(Items from a data source)

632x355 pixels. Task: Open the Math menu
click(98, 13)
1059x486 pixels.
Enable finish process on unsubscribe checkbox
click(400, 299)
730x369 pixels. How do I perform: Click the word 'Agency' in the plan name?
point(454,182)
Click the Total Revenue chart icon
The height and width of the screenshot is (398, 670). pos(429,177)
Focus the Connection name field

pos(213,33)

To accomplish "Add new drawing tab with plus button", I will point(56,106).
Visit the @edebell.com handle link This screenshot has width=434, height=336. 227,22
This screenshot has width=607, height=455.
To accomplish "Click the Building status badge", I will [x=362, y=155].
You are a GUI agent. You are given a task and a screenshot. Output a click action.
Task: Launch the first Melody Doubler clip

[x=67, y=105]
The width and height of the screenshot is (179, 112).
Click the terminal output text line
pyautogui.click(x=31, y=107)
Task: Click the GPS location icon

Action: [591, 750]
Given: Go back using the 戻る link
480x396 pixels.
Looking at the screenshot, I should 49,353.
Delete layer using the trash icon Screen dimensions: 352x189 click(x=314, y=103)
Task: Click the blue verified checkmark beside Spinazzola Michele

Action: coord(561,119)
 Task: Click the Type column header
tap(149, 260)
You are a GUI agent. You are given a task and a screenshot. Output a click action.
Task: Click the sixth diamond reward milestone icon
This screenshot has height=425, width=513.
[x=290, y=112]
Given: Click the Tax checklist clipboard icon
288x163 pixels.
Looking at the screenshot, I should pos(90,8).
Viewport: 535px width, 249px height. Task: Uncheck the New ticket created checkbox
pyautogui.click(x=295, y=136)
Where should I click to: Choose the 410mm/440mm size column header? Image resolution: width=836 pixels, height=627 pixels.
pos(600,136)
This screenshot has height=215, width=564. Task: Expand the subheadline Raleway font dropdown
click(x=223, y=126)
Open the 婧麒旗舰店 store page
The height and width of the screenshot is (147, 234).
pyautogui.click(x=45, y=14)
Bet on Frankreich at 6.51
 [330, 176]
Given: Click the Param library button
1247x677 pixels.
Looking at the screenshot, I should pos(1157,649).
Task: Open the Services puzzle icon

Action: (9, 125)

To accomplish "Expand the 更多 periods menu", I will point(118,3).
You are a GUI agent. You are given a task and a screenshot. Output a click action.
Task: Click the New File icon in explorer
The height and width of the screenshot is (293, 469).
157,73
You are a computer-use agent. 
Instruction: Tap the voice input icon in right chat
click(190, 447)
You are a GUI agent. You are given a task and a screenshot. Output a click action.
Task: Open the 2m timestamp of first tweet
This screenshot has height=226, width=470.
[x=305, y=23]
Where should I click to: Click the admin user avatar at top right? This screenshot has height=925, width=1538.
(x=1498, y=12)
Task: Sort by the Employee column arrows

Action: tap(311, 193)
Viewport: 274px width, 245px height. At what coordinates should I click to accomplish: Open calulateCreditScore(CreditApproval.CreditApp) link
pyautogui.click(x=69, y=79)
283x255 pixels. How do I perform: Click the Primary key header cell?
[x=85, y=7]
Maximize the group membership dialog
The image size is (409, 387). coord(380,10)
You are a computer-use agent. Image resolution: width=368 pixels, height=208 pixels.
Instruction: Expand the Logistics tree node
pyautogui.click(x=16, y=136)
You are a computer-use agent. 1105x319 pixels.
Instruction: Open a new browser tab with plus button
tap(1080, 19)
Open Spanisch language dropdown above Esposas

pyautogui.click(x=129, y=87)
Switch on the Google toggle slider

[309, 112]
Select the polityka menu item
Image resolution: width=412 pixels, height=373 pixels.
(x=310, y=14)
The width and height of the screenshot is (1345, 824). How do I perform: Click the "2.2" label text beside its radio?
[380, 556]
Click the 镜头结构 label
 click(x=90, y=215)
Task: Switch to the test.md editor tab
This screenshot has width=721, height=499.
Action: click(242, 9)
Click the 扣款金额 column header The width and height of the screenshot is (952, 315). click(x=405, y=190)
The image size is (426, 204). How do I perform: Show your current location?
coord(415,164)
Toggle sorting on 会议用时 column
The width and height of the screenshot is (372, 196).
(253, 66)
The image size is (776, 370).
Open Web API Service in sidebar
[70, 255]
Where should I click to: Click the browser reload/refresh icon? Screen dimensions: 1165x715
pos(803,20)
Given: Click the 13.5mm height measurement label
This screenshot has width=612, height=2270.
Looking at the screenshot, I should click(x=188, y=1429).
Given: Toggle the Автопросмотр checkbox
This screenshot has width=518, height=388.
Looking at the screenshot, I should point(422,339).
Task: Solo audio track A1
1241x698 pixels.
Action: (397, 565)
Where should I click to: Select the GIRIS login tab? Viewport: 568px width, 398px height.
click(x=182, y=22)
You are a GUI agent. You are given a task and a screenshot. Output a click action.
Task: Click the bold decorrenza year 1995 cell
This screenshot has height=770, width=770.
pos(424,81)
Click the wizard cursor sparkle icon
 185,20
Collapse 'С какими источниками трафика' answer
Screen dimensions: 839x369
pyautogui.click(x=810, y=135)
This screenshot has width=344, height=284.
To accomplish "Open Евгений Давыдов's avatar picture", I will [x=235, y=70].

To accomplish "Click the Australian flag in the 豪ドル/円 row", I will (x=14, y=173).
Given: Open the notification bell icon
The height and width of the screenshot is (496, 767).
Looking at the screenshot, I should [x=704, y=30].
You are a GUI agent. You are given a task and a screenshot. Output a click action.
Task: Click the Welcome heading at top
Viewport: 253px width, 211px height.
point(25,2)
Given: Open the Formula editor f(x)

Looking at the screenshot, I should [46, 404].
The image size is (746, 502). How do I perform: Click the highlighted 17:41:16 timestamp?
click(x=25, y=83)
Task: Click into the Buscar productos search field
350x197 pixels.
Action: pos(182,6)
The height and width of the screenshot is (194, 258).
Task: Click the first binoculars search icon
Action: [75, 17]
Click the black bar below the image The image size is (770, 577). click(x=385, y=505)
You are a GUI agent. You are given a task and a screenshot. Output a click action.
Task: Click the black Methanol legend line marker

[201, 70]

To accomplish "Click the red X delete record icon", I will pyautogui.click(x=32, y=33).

*WHAT IS BEING ASKED*: Which lines of the data contain the string "using"? Copy each of them.

*RESULT*:
Given: Go back using the 戻る link
Delete layer using the trash icon Screen dimensions: 352x189 click(x=314, y=103)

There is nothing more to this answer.